* **Exercise requirements**: The required lines are those that contain "computer"; pull them out of the data and copy them.

* **Supplied material**:
______

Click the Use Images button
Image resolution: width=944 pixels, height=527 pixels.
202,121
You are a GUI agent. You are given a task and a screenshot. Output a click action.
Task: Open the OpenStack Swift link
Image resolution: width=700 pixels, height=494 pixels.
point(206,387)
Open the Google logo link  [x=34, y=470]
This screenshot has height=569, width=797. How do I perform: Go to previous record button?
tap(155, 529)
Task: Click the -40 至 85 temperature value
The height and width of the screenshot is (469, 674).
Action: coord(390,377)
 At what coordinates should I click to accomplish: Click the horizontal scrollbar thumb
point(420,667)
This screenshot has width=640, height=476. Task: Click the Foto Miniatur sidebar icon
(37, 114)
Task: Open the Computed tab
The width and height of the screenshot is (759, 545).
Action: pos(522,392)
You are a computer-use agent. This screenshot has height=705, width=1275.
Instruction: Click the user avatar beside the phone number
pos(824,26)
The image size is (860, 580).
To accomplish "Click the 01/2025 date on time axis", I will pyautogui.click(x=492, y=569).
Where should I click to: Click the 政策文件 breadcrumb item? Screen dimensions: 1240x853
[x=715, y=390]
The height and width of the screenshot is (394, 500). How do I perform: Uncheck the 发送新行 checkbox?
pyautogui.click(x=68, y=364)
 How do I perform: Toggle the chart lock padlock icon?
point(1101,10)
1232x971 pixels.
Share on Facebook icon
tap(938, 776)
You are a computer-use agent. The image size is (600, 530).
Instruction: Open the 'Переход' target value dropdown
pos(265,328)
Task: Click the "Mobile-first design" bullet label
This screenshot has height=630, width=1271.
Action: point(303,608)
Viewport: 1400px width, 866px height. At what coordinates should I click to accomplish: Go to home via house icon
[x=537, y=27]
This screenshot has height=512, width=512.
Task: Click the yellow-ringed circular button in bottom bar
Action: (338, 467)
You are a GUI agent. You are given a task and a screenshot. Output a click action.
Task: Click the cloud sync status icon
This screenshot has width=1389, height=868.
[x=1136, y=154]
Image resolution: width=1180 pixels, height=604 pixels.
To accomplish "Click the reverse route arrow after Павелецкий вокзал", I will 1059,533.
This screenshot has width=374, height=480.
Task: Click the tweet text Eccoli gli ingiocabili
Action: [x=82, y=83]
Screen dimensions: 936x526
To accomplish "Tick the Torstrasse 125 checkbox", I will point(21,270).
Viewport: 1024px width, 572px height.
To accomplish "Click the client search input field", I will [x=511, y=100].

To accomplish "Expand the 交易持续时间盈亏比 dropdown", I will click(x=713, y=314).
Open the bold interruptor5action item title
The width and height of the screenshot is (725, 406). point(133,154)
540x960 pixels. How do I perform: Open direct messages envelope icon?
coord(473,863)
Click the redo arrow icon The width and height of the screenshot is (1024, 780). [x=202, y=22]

______

* **Answer to the exercise**:
You are a computer-use agent. This screenshot has height=705, width=1275.
You are a computer-use agent. The image size is (600, 530).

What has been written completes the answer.